■ Directive ■
Copy the items below exactly as they appear, beginning at the line that contains "How do I perform: Click the right" and stopping after the line that contains "Action: tap(65, 27)".
[start]
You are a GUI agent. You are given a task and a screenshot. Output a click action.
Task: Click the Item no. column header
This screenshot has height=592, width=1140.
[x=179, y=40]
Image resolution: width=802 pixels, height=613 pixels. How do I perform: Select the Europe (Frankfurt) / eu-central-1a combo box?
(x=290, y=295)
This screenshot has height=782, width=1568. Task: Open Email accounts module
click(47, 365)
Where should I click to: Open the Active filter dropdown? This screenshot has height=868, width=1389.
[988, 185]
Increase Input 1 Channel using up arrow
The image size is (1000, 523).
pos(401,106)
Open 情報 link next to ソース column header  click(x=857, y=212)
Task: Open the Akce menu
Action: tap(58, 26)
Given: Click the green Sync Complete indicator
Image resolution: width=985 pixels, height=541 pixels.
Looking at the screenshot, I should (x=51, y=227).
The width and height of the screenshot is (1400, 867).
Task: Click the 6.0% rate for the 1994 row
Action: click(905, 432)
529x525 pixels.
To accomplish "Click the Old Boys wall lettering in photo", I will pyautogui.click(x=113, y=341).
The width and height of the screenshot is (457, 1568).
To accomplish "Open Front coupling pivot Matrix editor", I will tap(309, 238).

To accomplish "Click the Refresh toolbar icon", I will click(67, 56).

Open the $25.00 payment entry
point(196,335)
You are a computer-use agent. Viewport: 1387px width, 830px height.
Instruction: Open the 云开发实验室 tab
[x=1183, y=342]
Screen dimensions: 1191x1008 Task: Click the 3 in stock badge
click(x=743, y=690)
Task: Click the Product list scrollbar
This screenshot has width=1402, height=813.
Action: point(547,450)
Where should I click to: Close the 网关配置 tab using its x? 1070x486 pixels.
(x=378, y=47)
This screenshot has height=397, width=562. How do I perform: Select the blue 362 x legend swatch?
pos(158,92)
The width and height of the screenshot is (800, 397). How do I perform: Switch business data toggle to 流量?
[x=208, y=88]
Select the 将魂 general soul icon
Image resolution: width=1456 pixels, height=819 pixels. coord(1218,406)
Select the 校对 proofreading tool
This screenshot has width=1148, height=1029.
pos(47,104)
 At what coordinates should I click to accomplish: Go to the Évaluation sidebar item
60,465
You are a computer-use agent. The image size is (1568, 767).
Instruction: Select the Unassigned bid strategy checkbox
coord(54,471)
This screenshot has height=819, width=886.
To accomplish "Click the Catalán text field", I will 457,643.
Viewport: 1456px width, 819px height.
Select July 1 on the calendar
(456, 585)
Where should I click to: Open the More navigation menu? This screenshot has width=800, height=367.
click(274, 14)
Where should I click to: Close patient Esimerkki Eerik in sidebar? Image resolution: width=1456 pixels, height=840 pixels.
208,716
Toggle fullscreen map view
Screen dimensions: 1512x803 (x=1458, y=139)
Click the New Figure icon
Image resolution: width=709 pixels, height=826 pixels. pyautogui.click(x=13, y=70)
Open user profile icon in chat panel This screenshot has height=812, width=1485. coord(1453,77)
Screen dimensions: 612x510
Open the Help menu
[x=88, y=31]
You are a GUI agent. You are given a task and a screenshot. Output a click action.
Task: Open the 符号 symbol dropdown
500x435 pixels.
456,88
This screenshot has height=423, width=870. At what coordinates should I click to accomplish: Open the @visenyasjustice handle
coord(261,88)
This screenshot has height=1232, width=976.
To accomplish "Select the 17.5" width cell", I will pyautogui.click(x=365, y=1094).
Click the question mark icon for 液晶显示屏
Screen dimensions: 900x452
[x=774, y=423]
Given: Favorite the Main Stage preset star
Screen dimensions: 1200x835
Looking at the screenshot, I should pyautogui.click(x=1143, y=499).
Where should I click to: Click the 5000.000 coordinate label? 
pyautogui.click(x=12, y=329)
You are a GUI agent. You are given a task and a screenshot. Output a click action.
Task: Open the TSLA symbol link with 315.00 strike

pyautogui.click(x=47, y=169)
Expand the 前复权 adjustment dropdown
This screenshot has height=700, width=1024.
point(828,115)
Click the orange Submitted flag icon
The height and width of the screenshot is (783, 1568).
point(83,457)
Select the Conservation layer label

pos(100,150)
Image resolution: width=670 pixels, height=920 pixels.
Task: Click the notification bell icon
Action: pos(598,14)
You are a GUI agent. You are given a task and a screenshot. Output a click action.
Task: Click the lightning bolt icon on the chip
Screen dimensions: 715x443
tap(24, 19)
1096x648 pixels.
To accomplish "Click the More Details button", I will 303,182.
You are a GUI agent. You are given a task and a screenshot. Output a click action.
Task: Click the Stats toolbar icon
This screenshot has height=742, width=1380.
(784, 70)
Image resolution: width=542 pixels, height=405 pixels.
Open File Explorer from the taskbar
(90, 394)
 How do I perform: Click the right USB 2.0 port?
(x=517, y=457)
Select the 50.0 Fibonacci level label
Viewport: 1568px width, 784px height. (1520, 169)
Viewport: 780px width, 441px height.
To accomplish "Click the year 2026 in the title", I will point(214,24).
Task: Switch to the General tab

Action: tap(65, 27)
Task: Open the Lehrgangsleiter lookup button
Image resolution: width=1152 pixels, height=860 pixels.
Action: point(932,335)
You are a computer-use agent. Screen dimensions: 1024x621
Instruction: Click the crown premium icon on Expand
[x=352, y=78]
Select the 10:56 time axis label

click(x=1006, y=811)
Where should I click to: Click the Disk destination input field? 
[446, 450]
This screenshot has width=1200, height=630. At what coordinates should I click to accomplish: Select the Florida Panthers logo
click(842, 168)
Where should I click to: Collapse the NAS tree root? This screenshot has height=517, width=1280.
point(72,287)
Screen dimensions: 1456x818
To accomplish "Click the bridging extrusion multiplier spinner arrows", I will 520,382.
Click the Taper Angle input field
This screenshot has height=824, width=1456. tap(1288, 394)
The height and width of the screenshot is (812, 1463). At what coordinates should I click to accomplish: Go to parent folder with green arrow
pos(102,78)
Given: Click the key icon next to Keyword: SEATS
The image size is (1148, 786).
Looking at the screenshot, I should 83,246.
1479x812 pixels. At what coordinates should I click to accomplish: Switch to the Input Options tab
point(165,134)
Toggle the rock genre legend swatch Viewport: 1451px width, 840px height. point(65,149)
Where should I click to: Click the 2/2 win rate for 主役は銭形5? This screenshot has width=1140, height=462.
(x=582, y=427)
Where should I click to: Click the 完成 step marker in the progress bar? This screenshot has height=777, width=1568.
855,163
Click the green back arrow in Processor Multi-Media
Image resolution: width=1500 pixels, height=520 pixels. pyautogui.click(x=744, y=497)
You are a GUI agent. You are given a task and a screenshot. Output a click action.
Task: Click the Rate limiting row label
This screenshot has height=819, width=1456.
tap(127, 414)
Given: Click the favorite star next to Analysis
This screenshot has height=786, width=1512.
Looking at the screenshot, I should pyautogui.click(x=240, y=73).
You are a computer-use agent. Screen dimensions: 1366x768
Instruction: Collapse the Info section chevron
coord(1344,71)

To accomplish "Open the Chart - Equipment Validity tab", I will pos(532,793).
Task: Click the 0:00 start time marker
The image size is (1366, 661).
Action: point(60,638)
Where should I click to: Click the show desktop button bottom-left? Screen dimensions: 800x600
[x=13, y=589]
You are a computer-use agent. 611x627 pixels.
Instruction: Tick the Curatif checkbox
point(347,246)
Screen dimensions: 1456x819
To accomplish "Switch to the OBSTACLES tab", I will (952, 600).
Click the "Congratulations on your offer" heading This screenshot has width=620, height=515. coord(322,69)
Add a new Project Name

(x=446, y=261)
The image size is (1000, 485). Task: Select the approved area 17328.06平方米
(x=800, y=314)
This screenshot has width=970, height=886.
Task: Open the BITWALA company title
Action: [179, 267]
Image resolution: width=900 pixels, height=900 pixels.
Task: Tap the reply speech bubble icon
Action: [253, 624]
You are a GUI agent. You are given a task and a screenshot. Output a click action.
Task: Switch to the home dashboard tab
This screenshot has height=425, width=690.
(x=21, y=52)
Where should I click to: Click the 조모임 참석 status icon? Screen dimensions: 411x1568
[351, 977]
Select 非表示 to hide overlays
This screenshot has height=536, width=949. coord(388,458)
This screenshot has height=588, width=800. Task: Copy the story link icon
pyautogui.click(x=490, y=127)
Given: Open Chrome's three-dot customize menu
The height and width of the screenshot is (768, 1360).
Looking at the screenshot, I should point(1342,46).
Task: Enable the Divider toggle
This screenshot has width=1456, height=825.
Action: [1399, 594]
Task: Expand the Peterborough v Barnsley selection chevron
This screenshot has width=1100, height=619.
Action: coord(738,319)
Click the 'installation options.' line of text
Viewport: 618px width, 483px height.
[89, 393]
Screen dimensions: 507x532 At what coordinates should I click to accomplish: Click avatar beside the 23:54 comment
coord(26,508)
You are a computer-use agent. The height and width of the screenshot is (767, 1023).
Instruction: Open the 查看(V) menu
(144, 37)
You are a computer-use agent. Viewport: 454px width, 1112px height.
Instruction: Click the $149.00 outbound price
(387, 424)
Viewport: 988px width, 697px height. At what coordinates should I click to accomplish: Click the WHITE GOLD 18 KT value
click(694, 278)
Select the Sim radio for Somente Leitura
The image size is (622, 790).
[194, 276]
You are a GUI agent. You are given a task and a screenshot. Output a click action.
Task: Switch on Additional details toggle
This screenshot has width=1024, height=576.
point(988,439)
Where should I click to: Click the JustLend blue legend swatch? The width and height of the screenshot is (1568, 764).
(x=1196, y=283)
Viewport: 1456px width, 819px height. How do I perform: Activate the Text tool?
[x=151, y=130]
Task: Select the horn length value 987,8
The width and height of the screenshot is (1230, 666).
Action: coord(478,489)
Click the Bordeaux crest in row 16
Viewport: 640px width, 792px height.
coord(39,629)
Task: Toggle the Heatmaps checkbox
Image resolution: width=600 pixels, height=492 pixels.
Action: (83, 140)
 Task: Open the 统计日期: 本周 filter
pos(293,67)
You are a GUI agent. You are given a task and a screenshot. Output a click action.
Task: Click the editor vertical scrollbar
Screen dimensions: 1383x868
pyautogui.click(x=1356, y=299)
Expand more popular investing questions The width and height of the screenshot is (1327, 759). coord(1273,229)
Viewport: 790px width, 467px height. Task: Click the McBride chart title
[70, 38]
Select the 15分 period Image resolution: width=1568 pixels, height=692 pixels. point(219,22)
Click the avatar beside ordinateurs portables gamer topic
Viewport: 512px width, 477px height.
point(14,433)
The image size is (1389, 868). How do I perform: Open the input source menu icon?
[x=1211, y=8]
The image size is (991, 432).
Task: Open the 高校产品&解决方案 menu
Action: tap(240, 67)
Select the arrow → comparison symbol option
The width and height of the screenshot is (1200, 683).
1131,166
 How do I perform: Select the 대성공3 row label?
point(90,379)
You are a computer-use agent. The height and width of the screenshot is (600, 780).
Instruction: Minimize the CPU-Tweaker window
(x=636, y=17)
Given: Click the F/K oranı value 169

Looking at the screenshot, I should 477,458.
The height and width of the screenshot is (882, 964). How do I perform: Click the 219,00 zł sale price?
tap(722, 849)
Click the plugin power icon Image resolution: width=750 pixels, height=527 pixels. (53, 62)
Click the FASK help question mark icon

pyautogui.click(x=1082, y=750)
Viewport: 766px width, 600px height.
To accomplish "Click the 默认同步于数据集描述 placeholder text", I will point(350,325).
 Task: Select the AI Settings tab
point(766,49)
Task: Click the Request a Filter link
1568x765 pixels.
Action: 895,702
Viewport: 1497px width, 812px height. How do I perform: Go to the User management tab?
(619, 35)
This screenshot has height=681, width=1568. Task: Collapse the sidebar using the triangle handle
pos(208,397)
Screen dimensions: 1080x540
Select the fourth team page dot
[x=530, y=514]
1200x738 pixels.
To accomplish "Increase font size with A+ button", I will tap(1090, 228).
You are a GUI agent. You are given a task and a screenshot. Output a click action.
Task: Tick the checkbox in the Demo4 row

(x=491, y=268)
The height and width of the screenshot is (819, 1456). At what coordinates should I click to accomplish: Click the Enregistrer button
[end]
■ Response ■
 How do I perform: Click the right USB 2.0 port?
(x=517, y=457)
Select the 50.0 Fibonacci level label
Viewport: 1568px width, 784px height. (1520, 169)
Viewport: 780px width, 441px height.
To accomplish "Click the year 2026 in the title", I will point(214,24).
Task: Switch to the General tab

Action: tap(65, 27)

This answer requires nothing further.